This passage with Jesus and the Canaanite woman is the turning point in Jesus’ ministry between these two feeding stories.
Now what proceeds their encounter is a teaching about what “defiles.”
The strict orthodox tradition believed in certain dietary restrictions and held to purity laws and rituals.
And what follows their encounter is the feeding of the 4000; a clear indication that Jesus and his message is meant for more than the select Jewish community.
Jesus teaches that it is not what comes into the body that defiles us, but what we harbor in our hearts.
“But what comes out of the mouth proceeds from the heart, and this is what defiles. For out of the heart come evil intentions, murder, adultery, fornication, theft, false witness, slander. These are what defile a person, but to eat with unwashed hands does not defile.”
Purity is not to be sought from the outside. Purity is an interior state. It is found in the mind and the heart; that singleness of mind and heart, where we perceive unity, rather than separation. From this space love flows.
Jesus’ response to the Canaanite woman is an immediate demonstration of this concept.
His initial remarks appear very harsh to us. And what happens? We respond with what?
“Weren’t our hearts burning within us?”
Aren’t we moved? (the disciples and readers of this scene) Aren’t our hearts stirred to cry out in solidarity with the woman?! We know what is called for here… and I believe Jesus knows that we know. A singleness of heart…It is our knee jerk response: Save her! Of course you will save her daughter, of course we know you are the Messiah for the whole world…
That is the turning point in the disciples’ ministry. That is the great conversion (not of God’s heart) but of those who listen for the heartbeat of God.
His message yet to come is:
Your feeding of the 5000 will be completed by the feeding of the 4000 who are Gentiles. Who are “Other” and who are equally deserving!
“for my house shall be called a house of prayer
for all peoples.
Thus says the Lord God,
who gathers the outcasts of Israel,
I will gather others to them
besides those already gathered.”
Paul in Romans is also trying to convey this idea, saying, “I ask then, has God rejected his people?
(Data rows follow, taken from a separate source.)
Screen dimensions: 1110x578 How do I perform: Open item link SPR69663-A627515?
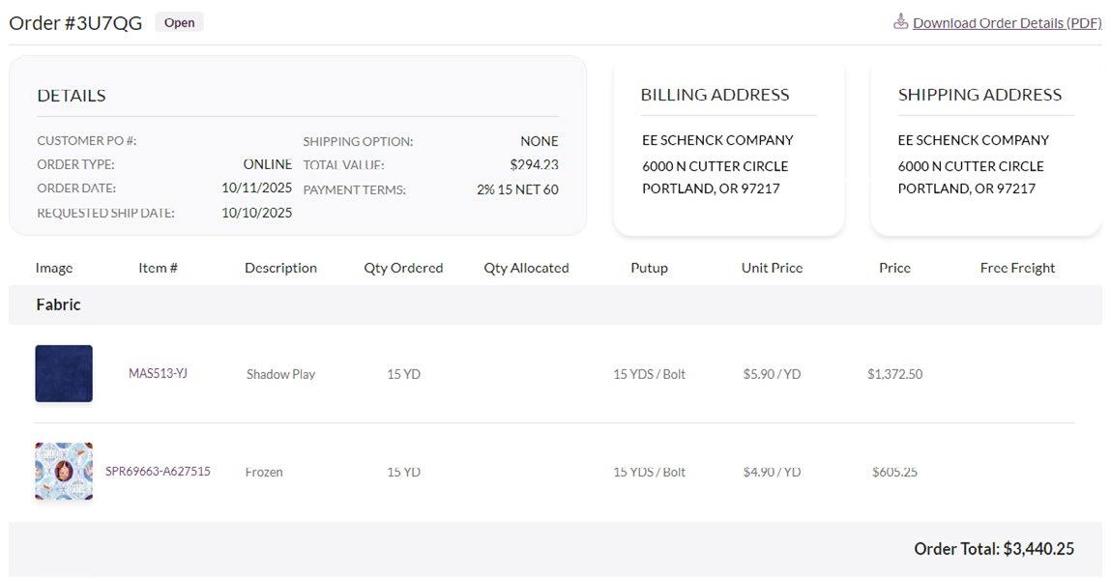[158, 472]
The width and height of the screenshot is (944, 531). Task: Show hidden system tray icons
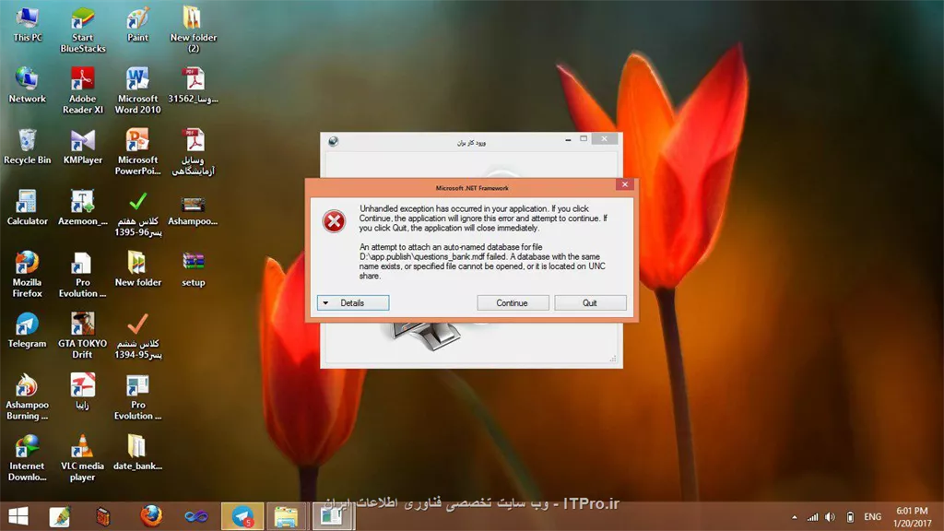coord(795,517)
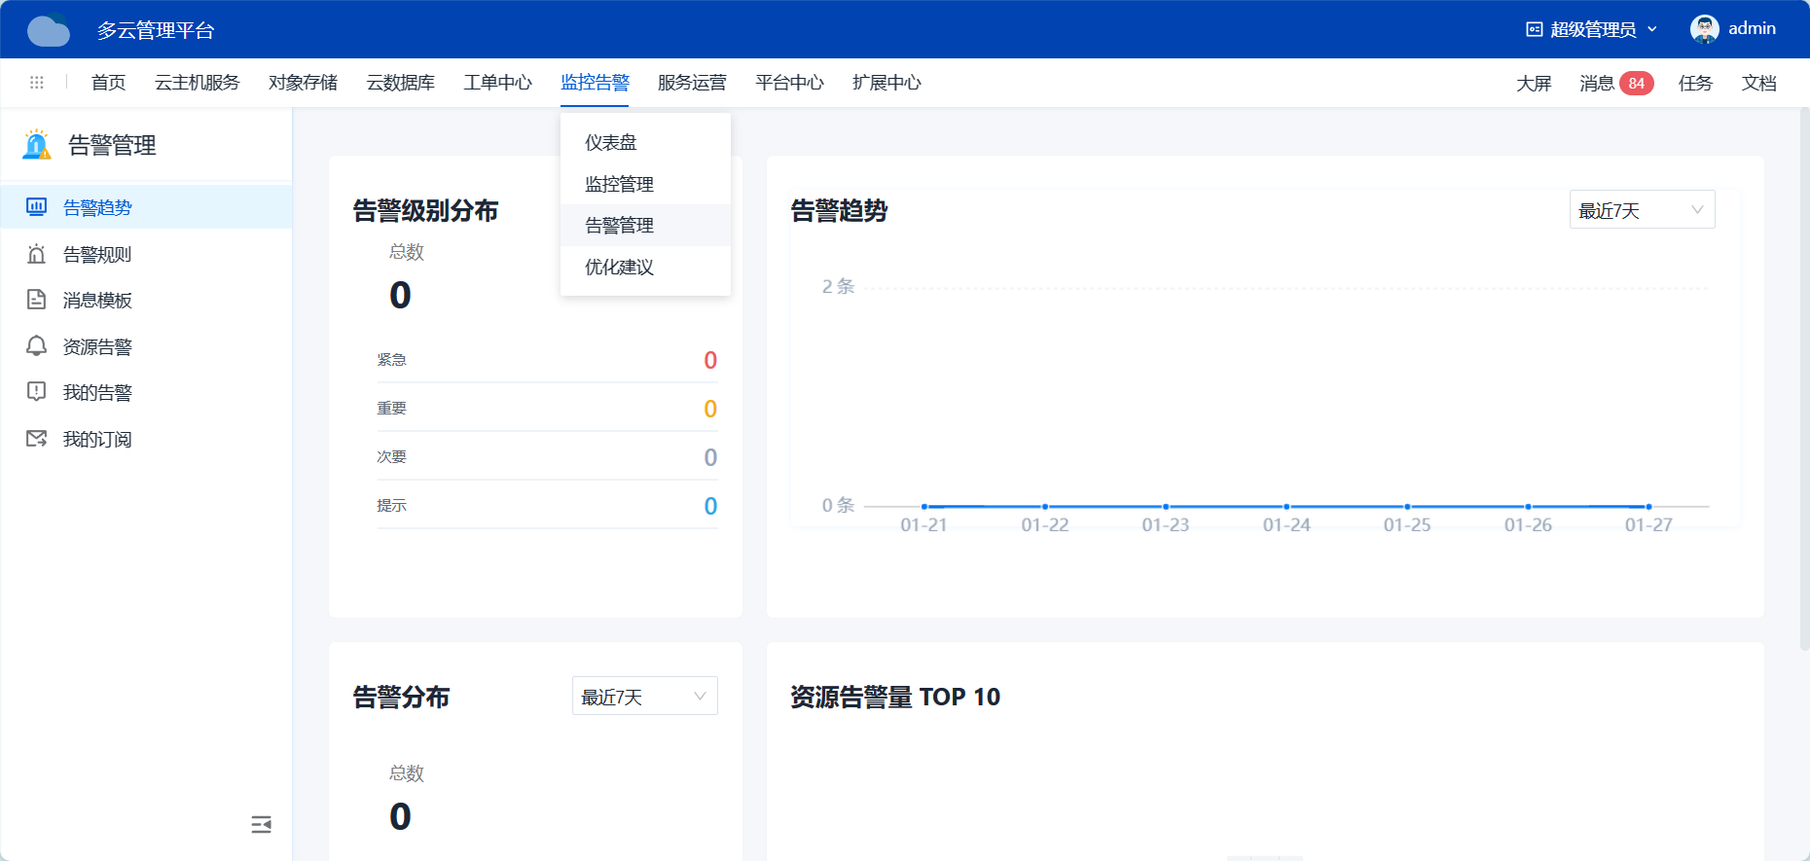Click the app grid launcher icon
Screen dimensions: 1810x861
(37, 83)
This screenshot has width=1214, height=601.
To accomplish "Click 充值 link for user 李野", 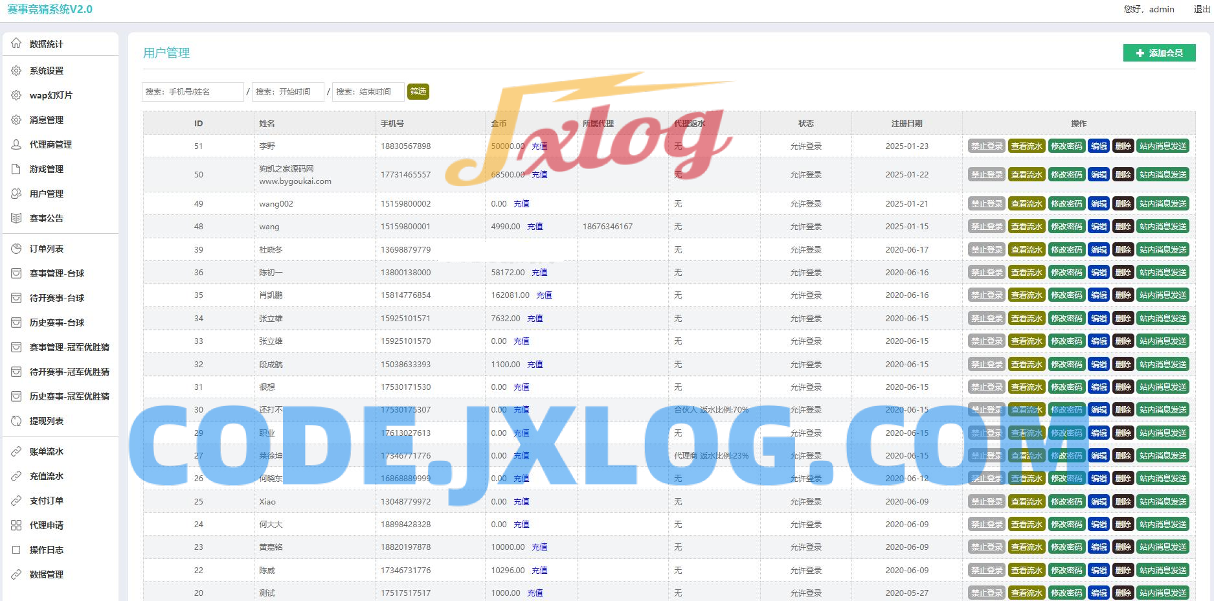I will [x=539, y=146].
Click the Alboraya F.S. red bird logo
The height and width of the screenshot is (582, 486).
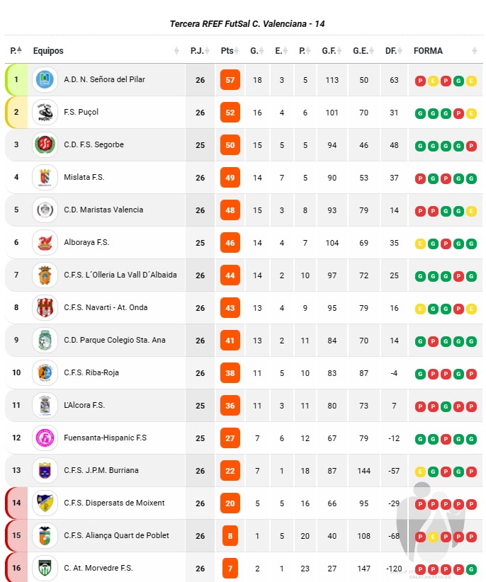coord(45,243)
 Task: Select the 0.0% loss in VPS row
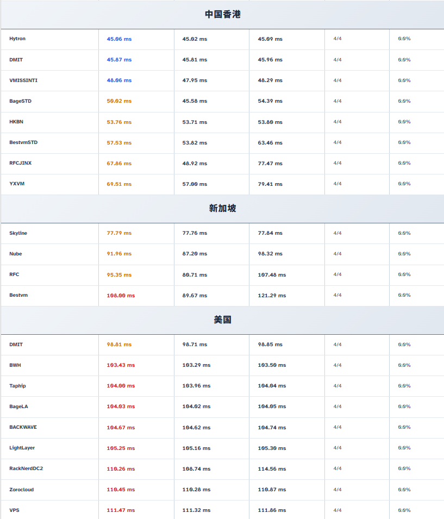[404, 510]
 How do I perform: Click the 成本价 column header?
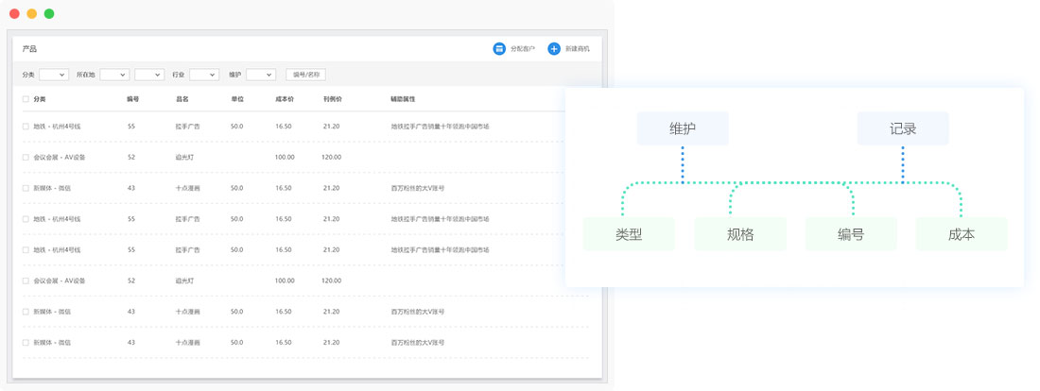284,99
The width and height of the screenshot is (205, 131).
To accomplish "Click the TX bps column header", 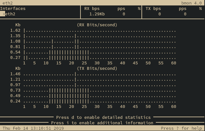I will [x=153, y=9].
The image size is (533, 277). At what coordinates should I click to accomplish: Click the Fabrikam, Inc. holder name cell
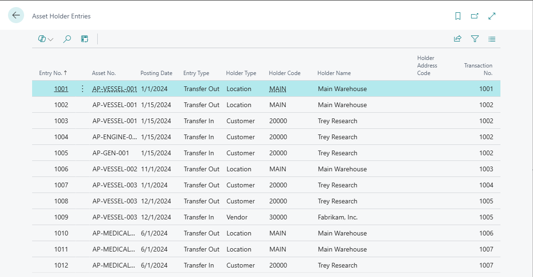338,217
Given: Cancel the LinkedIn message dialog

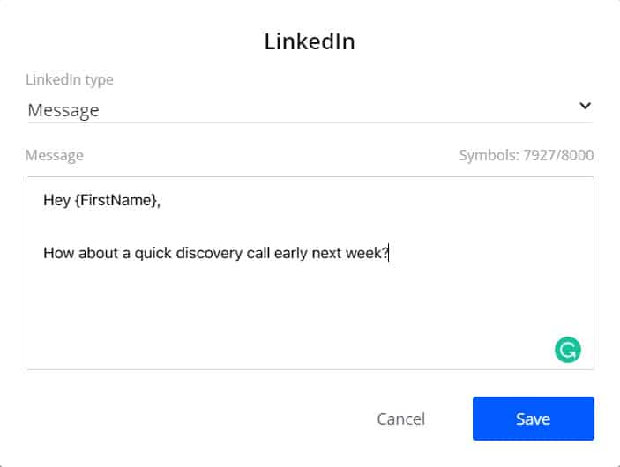Looking at the screenshot, I should 401,419.
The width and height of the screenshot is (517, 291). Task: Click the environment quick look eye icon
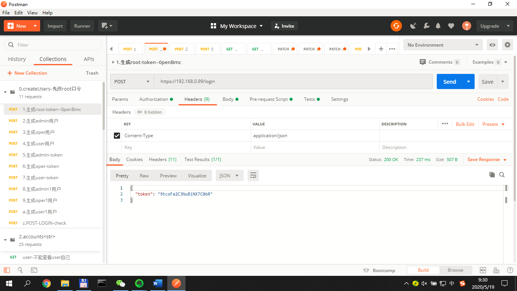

By no means!” He speaks of this inclusivity in quite odd terms:
“For God has imprisoned all in disobedience so that he may be merciful to all.”
It sounds strange, but he is trying to put to words the breadth of God’s mercy.
Paul is saying, it is not a bad thing that God’s Mercy is meant for all…because it is by the very fact of the need itself, that we come to know that we are all deserving of God’s Mercy. It opens us up personally and to others.
It reminded me of The First Beatitude:
“Blessed are the poor in spirit, for theirs is the kingdom of heaven.”
We are looking at this passage in our current book study. Cynthia Bourgealt presents this beatitude from a wisdom perspective:
Blessed are we all, who are poor in spirit, because in this state we are actually available to receive the gifts of God. We can be filled with God’s mercy and love. That’s what Paul is getting at here.
After all, Jesus said “Those who are well have no need of a physician,
but those who are sick.”
If we are filled up with ourselves and our own self- righteousness there is no room for God’s grace.
The Canaanite Woman offers us an example of this need and this receptivity even while Jesus makes the outrageous claim that she and her daughter are not worthy of healing.
He equates them as being as low as dogs…
But she immediately responds with a plea that even the dogs eat crumbs from the master’s table.
She is ready to be filled…
She is famished…in fact:
Her yearning is so great. She is an open book, completely receptive.
And this conversation is meant to be overheard by the disciples and by us.
She has faith that even God’s mercy is powerful enough in a dose …as small as a bread crumb.
Does this remind you of anything else?
Faith as small as a mustard seed?
Faith as small as a mustard seed can indeed bloom into a massive tree.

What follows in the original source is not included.